Datastax Cassandra Administrator Certification Questions and Answer (Pratice Questions and Dumps)

Question-: Which of the following statements are correct for the underlying storage engine of Cassandra?
A. Cassandra follows read-before-write strategy
B. In most of the cases Cassandra storage engine groups inserts and updates in memory and at intervals write the data to disk in append mode.
C. Cassandra database sequentially writes immutable files.
D. A,B
E. B,C

Answer: E
Exp: Cassandra avoids the reading before writing. Read-before-write can result in large latencies in read performance and other problems. And to avoid read before write storage engine groups inserts and updates in memory and, at certain interval it sequentially writes the data to disk in append mode. Once written to disk, the data is immutable and is never overwritten.

Because the Cassandra storage engine writes data sequentially, which can avoid the amplification and disk failure, the database accommodates inexpensive, consumer SSDs extremely well.

Admin and Dev both

Question-: Please arrange below in correct order of writing the data by Cassandra Storage engine?

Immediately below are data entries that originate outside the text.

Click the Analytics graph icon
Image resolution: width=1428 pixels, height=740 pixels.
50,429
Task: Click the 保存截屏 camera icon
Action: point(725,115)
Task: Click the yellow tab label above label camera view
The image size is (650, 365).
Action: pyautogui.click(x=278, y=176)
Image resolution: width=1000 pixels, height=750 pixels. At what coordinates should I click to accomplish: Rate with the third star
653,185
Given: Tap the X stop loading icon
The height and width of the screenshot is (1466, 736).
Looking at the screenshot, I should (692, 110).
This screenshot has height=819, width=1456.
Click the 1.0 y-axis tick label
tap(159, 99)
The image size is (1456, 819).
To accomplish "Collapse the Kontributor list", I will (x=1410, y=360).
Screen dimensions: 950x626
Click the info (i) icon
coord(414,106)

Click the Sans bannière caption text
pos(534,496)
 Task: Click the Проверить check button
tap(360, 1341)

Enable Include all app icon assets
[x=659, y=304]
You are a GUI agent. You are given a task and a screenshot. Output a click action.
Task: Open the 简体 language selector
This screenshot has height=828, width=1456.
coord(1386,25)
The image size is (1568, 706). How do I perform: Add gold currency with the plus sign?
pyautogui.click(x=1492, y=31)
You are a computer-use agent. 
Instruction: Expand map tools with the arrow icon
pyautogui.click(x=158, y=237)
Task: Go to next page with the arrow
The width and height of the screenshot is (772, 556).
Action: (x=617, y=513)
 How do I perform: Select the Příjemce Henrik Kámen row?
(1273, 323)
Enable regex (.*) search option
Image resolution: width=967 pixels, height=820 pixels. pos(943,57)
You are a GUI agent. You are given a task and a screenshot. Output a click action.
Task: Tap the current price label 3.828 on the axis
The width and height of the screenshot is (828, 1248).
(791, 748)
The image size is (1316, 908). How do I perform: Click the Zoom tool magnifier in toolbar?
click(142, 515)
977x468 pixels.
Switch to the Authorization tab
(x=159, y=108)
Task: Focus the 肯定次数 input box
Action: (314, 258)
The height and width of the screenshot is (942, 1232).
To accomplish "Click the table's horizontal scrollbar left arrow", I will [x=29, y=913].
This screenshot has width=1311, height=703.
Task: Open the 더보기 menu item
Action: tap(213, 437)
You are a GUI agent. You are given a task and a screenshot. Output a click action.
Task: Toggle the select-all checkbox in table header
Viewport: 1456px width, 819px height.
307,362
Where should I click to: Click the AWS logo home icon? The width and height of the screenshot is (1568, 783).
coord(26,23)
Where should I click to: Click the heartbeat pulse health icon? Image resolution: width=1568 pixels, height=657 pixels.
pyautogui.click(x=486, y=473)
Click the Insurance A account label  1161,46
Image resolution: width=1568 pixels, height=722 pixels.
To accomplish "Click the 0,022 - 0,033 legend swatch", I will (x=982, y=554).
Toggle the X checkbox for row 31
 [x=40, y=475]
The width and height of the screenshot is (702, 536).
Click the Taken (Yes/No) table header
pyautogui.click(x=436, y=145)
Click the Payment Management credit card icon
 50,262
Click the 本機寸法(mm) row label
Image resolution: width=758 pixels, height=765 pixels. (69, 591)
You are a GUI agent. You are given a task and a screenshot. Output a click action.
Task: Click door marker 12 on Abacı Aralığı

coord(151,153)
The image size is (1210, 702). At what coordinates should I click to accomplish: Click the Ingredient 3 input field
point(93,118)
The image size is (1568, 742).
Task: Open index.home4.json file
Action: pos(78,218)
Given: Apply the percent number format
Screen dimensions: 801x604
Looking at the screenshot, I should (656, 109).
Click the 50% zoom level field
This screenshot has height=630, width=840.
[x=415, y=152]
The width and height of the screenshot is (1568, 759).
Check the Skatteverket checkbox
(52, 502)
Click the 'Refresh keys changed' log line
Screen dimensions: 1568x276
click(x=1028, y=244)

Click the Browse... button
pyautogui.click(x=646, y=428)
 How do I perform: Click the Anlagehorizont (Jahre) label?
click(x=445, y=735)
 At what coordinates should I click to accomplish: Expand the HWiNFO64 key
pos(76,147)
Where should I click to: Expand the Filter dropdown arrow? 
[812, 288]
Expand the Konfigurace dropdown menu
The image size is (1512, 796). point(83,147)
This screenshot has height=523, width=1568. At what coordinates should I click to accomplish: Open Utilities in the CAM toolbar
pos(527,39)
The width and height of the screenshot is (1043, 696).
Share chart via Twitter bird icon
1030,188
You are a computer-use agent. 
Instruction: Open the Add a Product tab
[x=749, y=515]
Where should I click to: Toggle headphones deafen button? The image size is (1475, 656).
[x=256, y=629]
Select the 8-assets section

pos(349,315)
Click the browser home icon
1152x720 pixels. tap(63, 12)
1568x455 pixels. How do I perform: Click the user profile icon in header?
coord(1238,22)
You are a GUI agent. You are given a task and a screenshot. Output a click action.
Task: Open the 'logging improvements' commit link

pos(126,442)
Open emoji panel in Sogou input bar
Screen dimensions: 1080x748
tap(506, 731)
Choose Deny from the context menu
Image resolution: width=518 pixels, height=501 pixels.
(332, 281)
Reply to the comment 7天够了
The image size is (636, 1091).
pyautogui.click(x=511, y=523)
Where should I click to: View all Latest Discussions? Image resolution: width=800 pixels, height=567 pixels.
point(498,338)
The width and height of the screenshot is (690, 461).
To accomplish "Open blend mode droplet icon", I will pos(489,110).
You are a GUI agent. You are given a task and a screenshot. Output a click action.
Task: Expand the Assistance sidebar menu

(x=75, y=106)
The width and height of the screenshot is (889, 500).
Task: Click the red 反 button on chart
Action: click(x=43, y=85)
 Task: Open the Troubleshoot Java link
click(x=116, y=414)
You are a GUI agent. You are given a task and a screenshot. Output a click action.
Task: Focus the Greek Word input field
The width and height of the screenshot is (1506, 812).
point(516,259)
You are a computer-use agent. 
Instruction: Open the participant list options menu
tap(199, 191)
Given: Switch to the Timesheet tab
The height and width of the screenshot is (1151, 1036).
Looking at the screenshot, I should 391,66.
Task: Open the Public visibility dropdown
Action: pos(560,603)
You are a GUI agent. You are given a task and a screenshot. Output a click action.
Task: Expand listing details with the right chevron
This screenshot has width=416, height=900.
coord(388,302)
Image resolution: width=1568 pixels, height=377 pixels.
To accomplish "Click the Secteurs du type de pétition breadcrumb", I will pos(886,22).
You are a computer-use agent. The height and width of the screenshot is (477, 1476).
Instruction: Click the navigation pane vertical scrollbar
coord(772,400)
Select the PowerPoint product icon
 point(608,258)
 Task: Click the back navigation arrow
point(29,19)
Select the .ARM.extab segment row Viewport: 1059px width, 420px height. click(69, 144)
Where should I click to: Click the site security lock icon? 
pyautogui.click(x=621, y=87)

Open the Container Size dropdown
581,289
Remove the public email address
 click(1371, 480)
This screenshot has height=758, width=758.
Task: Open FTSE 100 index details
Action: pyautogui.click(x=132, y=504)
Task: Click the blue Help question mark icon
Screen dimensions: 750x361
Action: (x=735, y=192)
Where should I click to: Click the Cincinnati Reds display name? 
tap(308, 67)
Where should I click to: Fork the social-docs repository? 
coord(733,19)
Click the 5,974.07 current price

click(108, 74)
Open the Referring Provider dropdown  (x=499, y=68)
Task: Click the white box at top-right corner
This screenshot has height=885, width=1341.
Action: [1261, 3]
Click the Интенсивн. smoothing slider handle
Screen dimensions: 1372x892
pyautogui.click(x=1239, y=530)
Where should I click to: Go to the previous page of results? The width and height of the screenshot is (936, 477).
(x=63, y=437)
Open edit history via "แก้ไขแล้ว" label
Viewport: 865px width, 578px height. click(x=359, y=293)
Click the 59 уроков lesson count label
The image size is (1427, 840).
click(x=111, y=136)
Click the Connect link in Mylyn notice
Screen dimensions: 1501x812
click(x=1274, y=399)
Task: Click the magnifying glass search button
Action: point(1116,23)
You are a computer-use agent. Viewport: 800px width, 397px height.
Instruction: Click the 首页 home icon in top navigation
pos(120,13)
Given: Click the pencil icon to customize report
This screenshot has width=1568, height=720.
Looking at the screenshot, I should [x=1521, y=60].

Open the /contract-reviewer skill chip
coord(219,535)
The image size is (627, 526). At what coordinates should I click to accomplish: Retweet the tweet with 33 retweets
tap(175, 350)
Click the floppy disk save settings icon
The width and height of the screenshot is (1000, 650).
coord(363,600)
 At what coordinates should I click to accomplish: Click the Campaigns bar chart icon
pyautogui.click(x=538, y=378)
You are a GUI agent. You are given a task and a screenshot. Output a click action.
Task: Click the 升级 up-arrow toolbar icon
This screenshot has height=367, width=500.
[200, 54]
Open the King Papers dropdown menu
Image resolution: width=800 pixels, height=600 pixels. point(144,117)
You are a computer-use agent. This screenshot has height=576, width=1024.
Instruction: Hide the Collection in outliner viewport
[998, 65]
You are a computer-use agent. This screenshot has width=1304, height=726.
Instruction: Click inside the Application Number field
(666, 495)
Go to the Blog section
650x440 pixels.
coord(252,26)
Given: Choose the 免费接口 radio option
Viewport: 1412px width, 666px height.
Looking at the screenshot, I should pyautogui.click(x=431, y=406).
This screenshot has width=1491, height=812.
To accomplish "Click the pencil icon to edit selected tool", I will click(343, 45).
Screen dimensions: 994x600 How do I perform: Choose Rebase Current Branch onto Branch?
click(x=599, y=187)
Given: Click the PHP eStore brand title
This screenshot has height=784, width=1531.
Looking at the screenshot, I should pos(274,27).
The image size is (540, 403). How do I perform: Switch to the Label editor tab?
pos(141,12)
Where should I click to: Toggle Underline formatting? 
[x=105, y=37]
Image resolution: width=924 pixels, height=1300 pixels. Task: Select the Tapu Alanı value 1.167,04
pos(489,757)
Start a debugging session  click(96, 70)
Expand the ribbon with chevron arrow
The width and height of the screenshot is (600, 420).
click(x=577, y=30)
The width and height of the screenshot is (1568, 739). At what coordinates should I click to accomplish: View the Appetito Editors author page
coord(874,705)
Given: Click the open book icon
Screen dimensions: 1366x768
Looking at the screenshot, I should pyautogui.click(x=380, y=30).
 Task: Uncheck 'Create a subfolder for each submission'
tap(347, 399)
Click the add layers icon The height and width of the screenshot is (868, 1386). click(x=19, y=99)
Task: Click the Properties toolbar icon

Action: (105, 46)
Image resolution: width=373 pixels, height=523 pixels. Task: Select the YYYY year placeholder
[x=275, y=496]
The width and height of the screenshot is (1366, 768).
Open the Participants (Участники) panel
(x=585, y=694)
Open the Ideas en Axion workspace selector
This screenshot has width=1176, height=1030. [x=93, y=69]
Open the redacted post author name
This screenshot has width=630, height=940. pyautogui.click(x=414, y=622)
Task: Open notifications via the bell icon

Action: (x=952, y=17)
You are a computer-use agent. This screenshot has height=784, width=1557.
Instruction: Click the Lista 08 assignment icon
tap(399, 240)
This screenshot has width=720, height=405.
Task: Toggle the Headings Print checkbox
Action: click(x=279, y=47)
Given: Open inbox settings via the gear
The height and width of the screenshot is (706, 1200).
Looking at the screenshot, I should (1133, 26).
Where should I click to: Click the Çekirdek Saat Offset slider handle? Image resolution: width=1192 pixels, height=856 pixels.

A. Logging data in the commit log
B. Writing data to memtable
C. Flushing data from the memtable
D. Strong data on disk in SSTables

Answer: A,B,C,D
Exp: When write happens it first goes to commit log as well as memTables. Commit logs survives permanently even if power fails on a node. Memtable keeps all the write operations in sorted order until reaching a configurable limit and then flushed to SSTable.

While flushing the data from memtable database writes data to disk and also partition index would be created on the disk that maps the tokens to a location on disk.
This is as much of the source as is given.